With a team of 30 members, Saket takes care of the nutrition science that converts food to feed, processing operations, and sales to feed manufacturers. Krishnan takes care of business development with food waste suppliers and logistics. 
Wastelink Core team

How it operates?

Wastelink helps food manufacturers, kitchens, and restaurants manage their surplus and waste through an innovative operating model that makes food waste management sustainable and financially sound. 

The startup collects food surplus/rejects from any part of the supply chain (farm, manufacturing, packaging, distribution, and market) and transports it to one of its four processing facilities (with a processing capacity of 1,000 MT per month) to be converted into feed.

“Food producers realise world-class environmental outcomes with our circular economy solution, while saving big on reverse logistics and operating costs (audit, damage destruction, and oversight),” claims Saket.

Wastelink’s solution also addresses the feed supply deficit problem in India. 

Wastelink factory

“By upcycling food into feed that is high in nutrition, we are fulfilling the supply shortage of feed while helping farmers improve their yield. What we do converts food surplus/rejects into animal feed before it becomes useless food waste,” he adds.

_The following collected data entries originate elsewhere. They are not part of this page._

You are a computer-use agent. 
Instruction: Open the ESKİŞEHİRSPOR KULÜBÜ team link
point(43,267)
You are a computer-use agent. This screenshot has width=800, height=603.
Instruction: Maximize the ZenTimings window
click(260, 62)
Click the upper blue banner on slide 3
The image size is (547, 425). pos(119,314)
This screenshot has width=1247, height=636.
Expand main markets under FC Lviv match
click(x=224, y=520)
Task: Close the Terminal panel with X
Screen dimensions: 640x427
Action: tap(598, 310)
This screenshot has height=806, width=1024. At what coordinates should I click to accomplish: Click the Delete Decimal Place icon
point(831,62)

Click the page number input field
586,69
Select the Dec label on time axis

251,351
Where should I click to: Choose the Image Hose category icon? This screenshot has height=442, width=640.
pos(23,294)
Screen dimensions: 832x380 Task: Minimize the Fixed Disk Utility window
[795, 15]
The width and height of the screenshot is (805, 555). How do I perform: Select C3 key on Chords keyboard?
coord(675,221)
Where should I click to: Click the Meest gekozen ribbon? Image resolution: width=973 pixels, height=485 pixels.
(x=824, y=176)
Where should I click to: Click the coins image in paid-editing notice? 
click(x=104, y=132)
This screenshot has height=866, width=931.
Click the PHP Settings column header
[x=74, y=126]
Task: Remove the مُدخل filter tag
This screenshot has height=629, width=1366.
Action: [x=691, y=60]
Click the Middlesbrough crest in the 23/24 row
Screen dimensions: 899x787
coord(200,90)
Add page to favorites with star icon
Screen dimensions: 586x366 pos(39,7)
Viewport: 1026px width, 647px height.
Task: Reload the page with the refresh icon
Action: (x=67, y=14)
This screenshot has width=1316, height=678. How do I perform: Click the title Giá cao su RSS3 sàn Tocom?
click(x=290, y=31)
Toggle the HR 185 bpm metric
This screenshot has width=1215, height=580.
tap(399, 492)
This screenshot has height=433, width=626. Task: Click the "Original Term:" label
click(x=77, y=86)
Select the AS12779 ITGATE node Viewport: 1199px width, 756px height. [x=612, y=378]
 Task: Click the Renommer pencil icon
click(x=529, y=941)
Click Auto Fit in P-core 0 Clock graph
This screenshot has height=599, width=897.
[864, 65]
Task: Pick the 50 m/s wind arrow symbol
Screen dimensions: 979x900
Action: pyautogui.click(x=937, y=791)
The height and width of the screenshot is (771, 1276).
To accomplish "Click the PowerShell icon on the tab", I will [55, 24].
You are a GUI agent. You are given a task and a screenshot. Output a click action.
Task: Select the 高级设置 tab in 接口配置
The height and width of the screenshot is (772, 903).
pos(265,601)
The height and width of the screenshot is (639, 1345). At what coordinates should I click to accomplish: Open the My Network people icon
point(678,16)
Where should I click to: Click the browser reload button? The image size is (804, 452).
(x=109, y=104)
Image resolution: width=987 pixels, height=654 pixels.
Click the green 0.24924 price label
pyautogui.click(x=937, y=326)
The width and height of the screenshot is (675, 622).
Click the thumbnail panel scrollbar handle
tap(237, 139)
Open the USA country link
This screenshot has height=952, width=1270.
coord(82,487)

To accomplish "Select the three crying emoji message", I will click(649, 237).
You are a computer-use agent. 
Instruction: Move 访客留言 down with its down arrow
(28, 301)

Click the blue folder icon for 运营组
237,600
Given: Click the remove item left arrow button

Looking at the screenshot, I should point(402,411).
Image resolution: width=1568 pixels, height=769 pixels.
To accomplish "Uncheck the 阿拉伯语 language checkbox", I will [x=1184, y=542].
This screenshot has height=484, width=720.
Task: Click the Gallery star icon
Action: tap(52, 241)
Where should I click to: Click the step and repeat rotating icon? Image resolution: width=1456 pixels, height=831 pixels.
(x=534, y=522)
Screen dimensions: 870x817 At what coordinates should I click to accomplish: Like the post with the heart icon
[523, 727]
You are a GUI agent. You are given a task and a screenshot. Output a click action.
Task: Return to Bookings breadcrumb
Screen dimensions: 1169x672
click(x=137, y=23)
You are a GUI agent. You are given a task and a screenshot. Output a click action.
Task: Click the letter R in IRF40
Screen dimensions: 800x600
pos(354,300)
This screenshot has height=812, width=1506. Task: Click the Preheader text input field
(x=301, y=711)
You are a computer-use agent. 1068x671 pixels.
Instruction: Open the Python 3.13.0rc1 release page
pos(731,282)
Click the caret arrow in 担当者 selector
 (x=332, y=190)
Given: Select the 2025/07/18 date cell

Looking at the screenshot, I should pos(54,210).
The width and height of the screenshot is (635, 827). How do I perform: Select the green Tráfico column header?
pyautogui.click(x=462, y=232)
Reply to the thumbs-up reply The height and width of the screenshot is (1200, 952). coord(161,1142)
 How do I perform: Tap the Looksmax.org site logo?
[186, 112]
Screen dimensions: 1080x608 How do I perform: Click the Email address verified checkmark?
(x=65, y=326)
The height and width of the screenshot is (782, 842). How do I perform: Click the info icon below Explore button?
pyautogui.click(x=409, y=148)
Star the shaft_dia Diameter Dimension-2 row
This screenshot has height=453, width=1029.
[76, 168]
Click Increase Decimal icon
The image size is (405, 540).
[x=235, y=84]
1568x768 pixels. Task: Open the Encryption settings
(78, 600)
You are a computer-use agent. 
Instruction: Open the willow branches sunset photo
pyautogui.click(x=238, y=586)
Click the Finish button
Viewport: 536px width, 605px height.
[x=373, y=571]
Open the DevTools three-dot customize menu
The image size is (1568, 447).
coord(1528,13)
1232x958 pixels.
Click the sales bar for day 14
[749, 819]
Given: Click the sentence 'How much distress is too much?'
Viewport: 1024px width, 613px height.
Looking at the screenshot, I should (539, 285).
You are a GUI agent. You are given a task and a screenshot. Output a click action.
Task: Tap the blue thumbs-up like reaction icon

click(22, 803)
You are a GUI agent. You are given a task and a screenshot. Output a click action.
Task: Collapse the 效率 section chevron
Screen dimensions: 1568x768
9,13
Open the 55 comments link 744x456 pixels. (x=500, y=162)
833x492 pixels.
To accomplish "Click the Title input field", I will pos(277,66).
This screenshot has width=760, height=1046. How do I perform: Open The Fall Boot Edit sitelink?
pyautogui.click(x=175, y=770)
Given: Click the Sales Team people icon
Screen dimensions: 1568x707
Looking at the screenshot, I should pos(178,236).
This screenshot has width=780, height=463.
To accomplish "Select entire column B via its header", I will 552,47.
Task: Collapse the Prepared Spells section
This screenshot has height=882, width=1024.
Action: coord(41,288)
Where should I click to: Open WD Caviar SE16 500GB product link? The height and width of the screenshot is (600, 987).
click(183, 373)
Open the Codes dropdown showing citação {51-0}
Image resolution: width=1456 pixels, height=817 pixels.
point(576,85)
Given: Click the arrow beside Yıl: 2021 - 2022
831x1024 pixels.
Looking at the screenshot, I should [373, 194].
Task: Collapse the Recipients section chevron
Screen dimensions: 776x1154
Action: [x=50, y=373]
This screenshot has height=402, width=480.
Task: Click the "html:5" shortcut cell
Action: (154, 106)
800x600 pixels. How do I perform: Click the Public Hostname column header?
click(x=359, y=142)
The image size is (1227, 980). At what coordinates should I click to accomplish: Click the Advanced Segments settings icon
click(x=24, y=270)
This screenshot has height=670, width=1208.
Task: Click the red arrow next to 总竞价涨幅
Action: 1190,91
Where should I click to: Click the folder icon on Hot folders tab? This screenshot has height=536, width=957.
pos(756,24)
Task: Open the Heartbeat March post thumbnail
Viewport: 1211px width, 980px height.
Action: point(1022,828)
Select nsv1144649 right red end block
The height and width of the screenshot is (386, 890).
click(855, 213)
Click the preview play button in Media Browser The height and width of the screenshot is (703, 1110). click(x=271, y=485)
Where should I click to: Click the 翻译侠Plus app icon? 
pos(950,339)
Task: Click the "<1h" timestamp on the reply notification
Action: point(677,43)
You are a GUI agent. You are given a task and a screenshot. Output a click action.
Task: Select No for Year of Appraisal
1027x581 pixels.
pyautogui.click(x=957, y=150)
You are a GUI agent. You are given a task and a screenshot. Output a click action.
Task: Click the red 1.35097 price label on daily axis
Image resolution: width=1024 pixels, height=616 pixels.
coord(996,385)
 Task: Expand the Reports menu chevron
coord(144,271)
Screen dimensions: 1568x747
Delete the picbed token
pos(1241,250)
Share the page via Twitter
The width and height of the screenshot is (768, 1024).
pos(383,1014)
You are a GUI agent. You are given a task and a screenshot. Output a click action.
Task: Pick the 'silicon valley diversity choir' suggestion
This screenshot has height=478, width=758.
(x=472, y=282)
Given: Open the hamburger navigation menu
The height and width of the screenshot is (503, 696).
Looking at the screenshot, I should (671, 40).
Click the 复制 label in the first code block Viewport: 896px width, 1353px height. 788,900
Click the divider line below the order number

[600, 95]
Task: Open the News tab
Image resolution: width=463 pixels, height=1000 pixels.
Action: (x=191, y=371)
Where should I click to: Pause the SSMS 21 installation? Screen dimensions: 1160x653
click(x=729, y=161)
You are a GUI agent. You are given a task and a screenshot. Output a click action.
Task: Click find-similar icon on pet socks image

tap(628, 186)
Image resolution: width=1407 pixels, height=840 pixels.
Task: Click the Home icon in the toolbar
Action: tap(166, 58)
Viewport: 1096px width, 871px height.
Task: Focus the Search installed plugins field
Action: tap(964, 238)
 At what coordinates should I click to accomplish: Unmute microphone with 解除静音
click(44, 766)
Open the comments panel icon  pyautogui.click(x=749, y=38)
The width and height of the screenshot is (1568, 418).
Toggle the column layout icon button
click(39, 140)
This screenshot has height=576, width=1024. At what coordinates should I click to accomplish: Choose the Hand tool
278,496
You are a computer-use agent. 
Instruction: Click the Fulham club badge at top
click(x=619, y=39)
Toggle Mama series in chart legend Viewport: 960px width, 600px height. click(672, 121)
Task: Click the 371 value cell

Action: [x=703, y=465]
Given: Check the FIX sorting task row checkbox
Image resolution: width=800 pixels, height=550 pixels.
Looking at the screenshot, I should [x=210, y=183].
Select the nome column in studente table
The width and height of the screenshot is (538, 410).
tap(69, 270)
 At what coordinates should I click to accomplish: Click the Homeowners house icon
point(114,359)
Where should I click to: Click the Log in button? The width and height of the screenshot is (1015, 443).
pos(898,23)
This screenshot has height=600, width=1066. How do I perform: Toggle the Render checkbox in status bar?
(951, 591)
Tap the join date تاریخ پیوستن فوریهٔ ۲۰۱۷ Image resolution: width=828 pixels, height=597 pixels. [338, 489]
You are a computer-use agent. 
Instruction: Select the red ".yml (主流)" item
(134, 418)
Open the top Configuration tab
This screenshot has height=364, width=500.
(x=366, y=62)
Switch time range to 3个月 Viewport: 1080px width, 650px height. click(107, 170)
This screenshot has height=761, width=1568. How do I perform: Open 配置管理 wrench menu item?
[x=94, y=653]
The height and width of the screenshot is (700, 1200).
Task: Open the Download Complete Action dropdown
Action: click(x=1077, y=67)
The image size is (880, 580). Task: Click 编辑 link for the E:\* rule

Apart from this, the startup has a software tool/app called Reverse. It allows brands to project manage their sales return to destruction process remotely. It is inbuilt with state of the art audit and reconciliation tools that makes stock verification fast and easy. Brands can use the same app to then track everything -- from stock audits and pickups to recycling.

“Our industry-first solutions are tailored for food producers, distributors, and retailers. The comprehensive technology platform helps food companies manage and monitor the process of realising value from their waste by providing complete transparency and traceability,” says Krishnan.

Market opportunities and way ahead

Indian food producers waste well over 150 million tons of food annually. Also, the animal feed market is set to grow at 12.5 percent in the next five years. A demand that the industry is not yet prepared to meet, says Saket.

“Our opportunity is very large and we are just getting started. Our business model is poised to scale 10x in the next 12 months,” he adds.

YS Design team

The startup works with over 12 large food enterprises and over 20 small and medium food manufacturers who supply nearly 500 tons of food waste each month. It charges Rs 25-30 per kg of animal feed, and claims to have sold over 4,000 tons of animal feed annually, preventing over 5,000 tons of GHG emissions

Without disclosing the amount, Saket says he had invested all his savings in the company, which had been bootstrapped for the first three years. Later, in the first half of 2021, Wastelink raised Rs 1.6 crore from Indigram Labs Foundation and friends and family

Future plans

The startup is targeting to hit 4,000 MT output per month by the end of 2022. Rajasthan-based Krimanshi also works in the same space.

Speaking about USP, Krishnan says, the space is occupied by unorganised players who focus on a small fraction of easy-to-process dry food waste.

“We are the first company with a food producer focused technology platform that offers value for waste, complete traceability to food waste and sustainability benefits,” he claims.